Dr Saxton said: “Between English and maths that obviously gives us a really good kind of bellwether about the national performance. My colleagues at Ofqual observe all of the exam board awarding processes so they can see it first hand.”  

She added: “To regulate, we use data in the fullest sense and we require significant training and quality assurance on the part of the exam boards to make sure that expertise, to make sure that human judgement is coming into play and that data points are an important check and balance.”

Lord Knight added: “Would it be helpful for you to have National Reference Tests in other subjects?”

Dr Saxton replied: “It would be absolutely wonderful but I don’t think the Department for Education and the Treasury would want to fund it for every subject.”

Questions over GCSE exam grades

The House of Lords committee questioned Dr Saxton and Ofqual chair Sir Ian Bauckham following earlier evidence in which peers were told that the current GCSE grading system “required” a third of students to fall short of achieving a grade 4 in English and maths.

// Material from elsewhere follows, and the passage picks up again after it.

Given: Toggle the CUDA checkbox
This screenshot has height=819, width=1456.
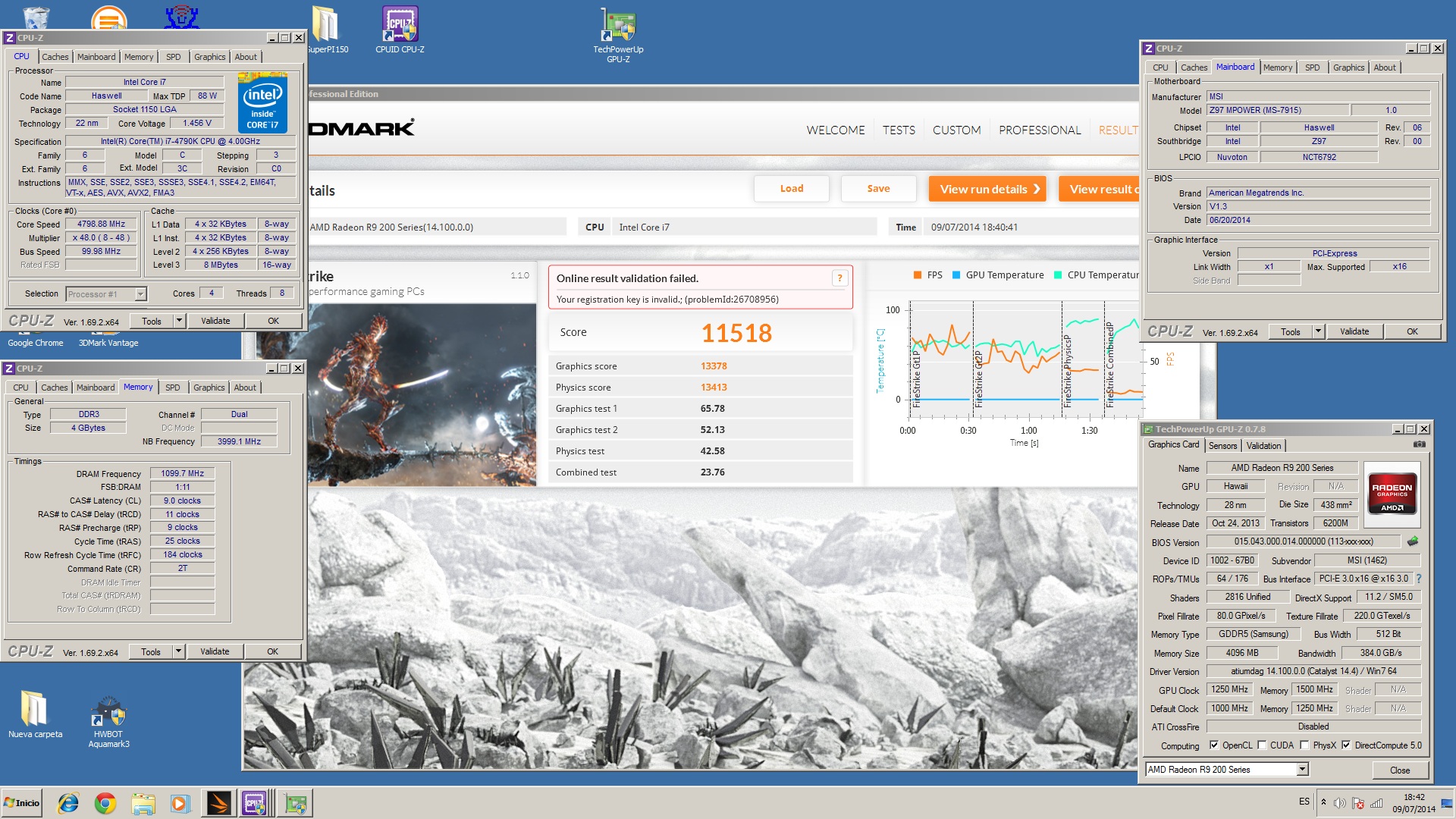Looking at the screenshot, I should 1262,745.
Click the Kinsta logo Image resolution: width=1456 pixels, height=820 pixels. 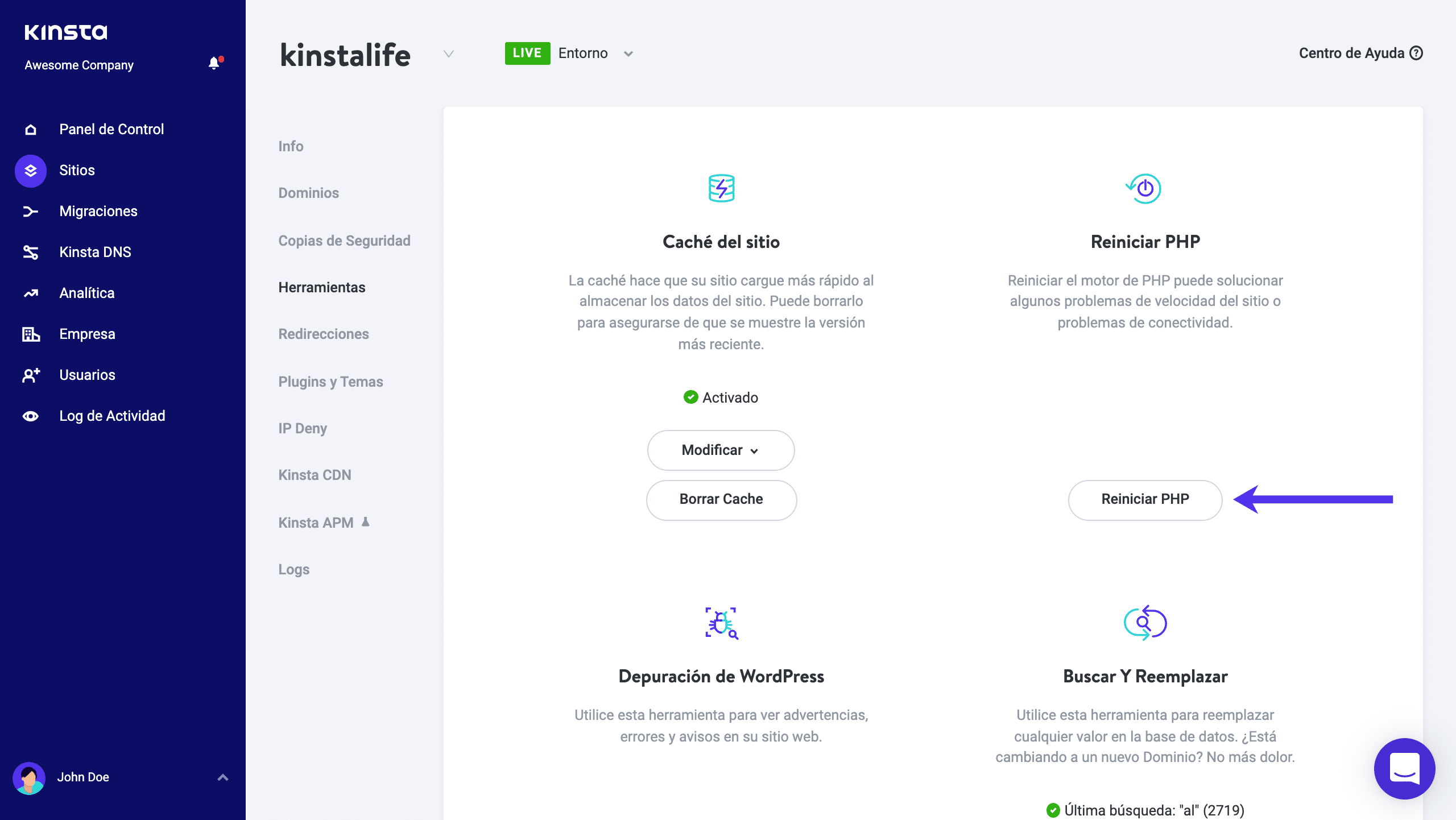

Alistair McConville, the co-founder of Rethinking Assessment also told the committee that GCSEs do not have criterion reference marking in place to establish what grades pupils should achieve.

When asked about this, Dr Saxton said there is not a set quota of exam grades each year.

She said: “The bell curve of grades, because it looks similar in successive years, people assume is a quota and [that] it’s been kind of retrofitted on to results, but grades are a direct consequence of the marks that students achieve.”

When pushed on this by committee chair Lord Johnson, a former universities minister, she added: “There is no quota and there is no requirement that a certain proportion of students must fail.”

The committee also asked Dr Saxton about the likelihood of moving to online exams.

She told peers that Ofqual and the DfE was doing “a feasibility study about what it would take for high-stakes exams to go fully digital”.

Dr Saxton said this study was considering what national infrastructure would be needed and what “guardrails” needed to be in place.

The Ofqual chief regulator said that technology could be used to produce adaptive interactive questions, which could mean students did not have to sit tiered exams. She warned that this would be resource-intensive and said it would need a large number of questions for them not to be predictable.

She added: “I think we are some years away from being able to achieve that.”

But Sir Ian told peers that artificial intelligence could have the potential to address the problem of “resource intensity that has hitherto been the problem of creating fully adaptive testing”.